Analysts also raised concerns about slowing growth in Europe, where net revenue rose by 1 percent in the fourth quarter, lagging a 9-10 percent gain in North America and developing markets.

INCREASING MARKETING SPEND

Reckitt met its target of reaching 22 percent operating margin by 2008 ahead of schedule, with the 2007 margin rising by 110 basis points to 22.6 percent, as price increases and synergy benefits from its BHI acquisition came in early and more than offset higher marketing costs.

Reckitt purchased the BHI non-prescription drugs unit of drugstore chain Boots in early 2006, adding Nurofen painkillers and Strepsils throat lozenges to its portfolio.

The company has increased media marketing by 14 percent to 12.4 percent of net revenues.

Becht said its target of 6-7 percent revenue growth would generate an operating margin expansion of at least 30-40 basis points.
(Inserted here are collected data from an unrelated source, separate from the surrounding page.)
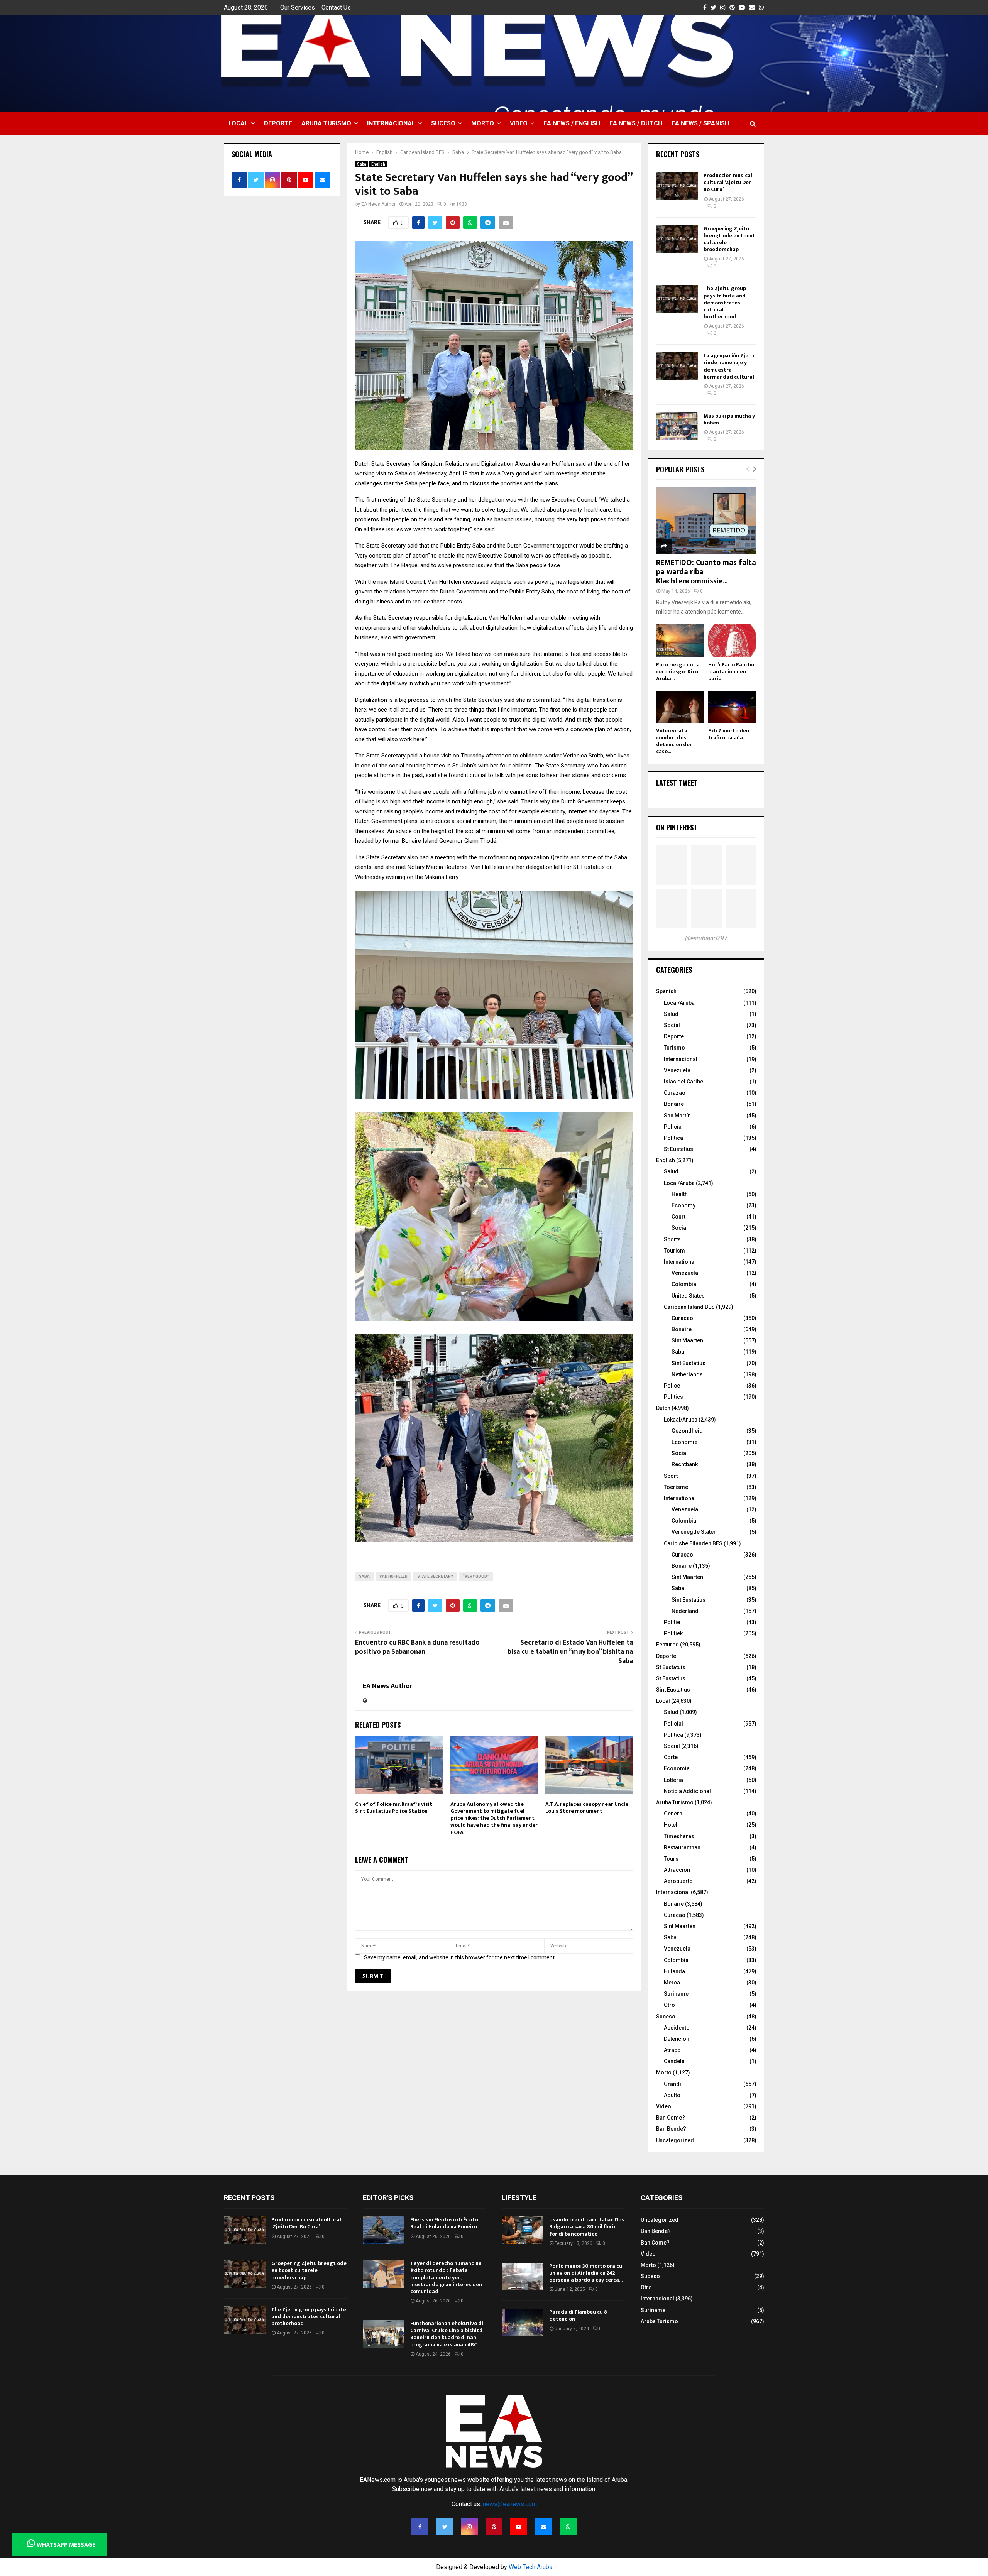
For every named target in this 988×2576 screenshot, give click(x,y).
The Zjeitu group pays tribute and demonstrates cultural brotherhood (725, 302)
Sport (671, 1476)
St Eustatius (678, 1149)
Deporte (278, 123)
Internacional (391, 123)
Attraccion (677, 1870)
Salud (671, 1014)
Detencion (676, 2039)
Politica (673, 1735)
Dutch (663, 1408)
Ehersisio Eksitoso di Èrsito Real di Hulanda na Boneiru (444, 2223)
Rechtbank (685, 1464)
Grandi (672, 2084)
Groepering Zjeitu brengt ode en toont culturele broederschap (729, 239)
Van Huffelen (393, 1576)
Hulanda (674, 1971)
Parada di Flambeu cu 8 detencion (578, 2315)
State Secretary (435, 1576)
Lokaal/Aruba (680, 1419)
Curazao (674, 1093)
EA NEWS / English (571, 123)
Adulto (672, 2095)
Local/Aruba (679, 1003)
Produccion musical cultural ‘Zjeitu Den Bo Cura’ (728, 182)
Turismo (674, 1048)
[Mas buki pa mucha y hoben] (677, 426)
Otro (669, 2005)
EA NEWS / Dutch (635, 123)
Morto (482, 123)
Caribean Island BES (689, 1307)
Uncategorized (675, 2140)
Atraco (672, 2050)
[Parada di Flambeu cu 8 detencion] (522, 2322)
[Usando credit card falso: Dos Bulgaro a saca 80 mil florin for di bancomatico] (522, 2230)
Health (680, 1194)
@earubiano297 (706, 938)
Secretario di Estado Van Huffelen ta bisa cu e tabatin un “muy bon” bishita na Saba (570, 1652)
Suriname (676, 1994)
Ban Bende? (671, 2129)
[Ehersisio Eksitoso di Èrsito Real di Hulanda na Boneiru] (383, 2230)
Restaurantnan (682, 1847)
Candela (674, 2061)
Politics (673, 1397)
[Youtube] (518, 2526)
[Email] (543, 2526)
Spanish (666, 991)
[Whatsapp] (568, 2526)
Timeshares (679, 1836)
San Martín (677, 1115)
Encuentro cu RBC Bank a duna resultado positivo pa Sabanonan (417, 1647)
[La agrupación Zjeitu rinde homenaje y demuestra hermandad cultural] (677, 366)
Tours (671, 1859)
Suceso (443, 123)
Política (673, 1138)
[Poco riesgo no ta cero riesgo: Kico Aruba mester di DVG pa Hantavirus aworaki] (680, 640)
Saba (361, 164)
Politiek (673, 1633)
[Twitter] (444, 2526)
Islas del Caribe (683, 1081)
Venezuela (677, 1070)
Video (519, 123)
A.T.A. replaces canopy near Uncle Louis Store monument (586, 1807)
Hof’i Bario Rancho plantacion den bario (731, 671)
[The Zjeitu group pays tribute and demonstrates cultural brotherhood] (677, 299)
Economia (677, 1768)
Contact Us (336, 7)
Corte (671, 1757)
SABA (364, 1576)
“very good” (476, 1576)
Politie (672, 1622)
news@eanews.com (510, 2504)
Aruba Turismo (326, 123)
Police (672, 1386)
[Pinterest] (494, 2526)
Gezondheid (687, 1431)
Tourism (674, 1250)
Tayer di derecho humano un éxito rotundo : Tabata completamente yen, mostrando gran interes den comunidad (446, 2277)
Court (678, 1217)
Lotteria (673, 1780)
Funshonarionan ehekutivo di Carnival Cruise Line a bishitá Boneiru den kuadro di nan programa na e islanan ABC (446, 2334)
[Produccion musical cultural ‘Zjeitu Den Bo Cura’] (677, 186)
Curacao (682, 1318)
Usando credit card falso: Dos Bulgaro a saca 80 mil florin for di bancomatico (586, 2226)
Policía (673, 1127)
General (674, 1813)
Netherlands (687, 1374)
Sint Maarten (687, 1340)
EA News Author (378, 204)
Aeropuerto (678, 1881)
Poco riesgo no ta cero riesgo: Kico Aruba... (678, 671)
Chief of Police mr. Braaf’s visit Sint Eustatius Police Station (393, 1807)
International (680, 1262)
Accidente (676, 2028)
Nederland (685, 1611)
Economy (683, 1205)
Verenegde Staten (694, 1532)
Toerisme (676, 1487)
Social (672, 1025)
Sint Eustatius (688, 1363)
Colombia (684, 1284)
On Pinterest (676, 827)
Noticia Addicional (687, 1791)
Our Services (297, 7)
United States (688, 1296)
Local (238, 123)
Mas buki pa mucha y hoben (729, 419)
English (378, 164)
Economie (684, 1442)
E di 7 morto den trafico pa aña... (728, 734)
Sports (672, 1239)
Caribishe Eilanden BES (693, 1543)
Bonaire (674, 1104)
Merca (672, 1982)
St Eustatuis (670, 1667)
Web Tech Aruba (530, 2567)
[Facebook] (419, 2526)
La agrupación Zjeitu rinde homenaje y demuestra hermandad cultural (730, 366)
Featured (667, 1644)
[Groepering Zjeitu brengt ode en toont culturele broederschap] (677, 239)
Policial (673, 1724)
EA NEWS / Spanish (700, 123)
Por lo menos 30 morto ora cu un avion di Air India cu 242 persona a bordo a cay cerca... (586, 2273)
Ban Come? (670, 2118)
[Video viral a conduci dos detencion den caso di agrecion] (680, 707)
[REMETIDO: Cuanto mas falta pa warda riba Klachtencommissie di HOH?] (706, 520)
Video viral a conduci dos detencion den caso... (674, 741)
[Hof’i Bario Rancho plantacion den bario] (732, 640)
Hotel (670, 1825)
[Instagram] (469, 2526)
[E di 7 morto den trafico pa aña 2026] (732, 707)
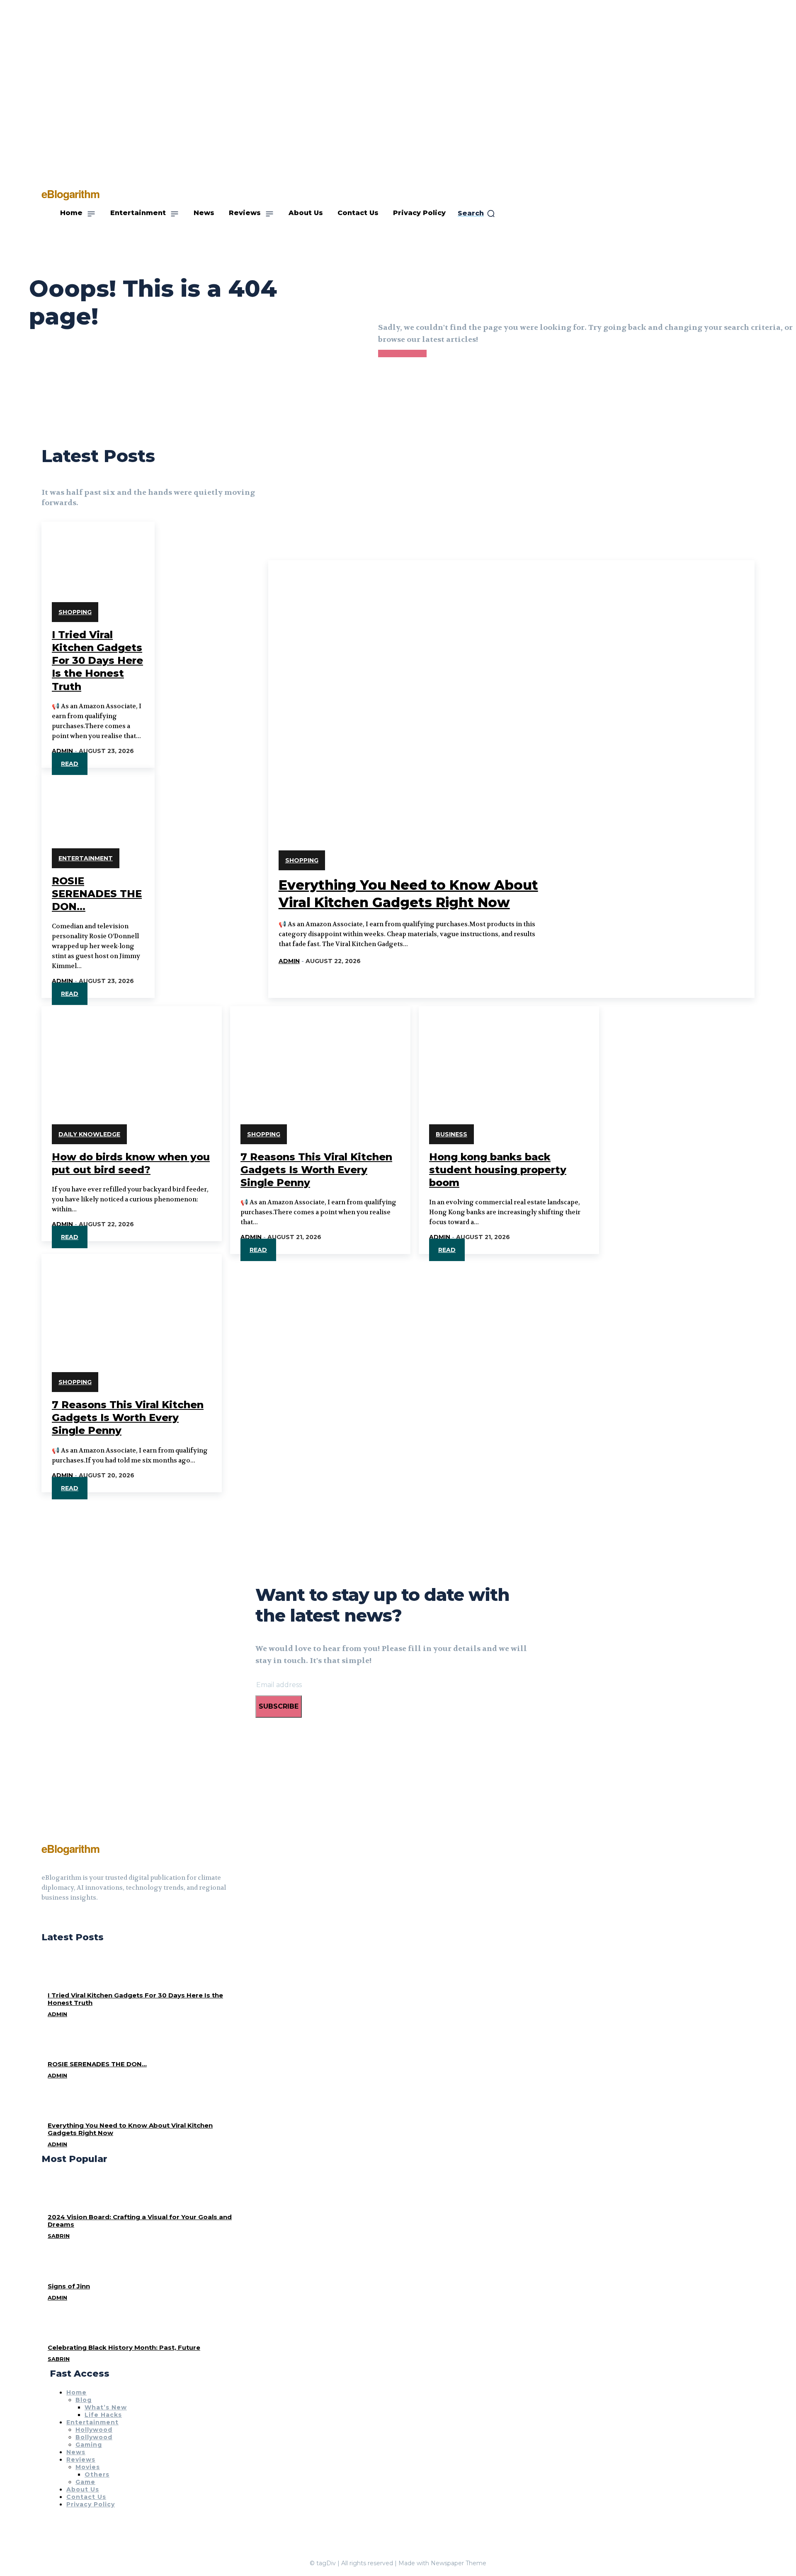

"Despite increases in raw materials prices, we are still looking for gross and operating margins expansion. We'll reinvest some of the gross margin expansion in the business behind new product launches," Becht said.

The group raised the final dividend by 20 percent to 30 pence a share, said it would also return a further 300 million pounds through a share buyback in 2008.

To boost its sales in America, Reckitt purchased U.S. cough and congestion medicine group Adams for $2.3 billion last year and said results for the new business will be included from February following completion on January 30.

Reckitt has outpaced its peers due to strong innovation backed up by heavy marketing, new brand launches and revival of old names.

Its shares trade on 21 times forecast 2008 earnings, a premium to Unilever Plc/NV's 16, and Colgate-Palmolive's 19, but below cosmetics groups such as L'Oreal on 25 and Beiersdorf on 22.6.

"Sales comparatives are becoming harder and Reckitt is competing on the global stage, where competition will only intensify," Hargreaves Lansdown analyst Keith Bowman said.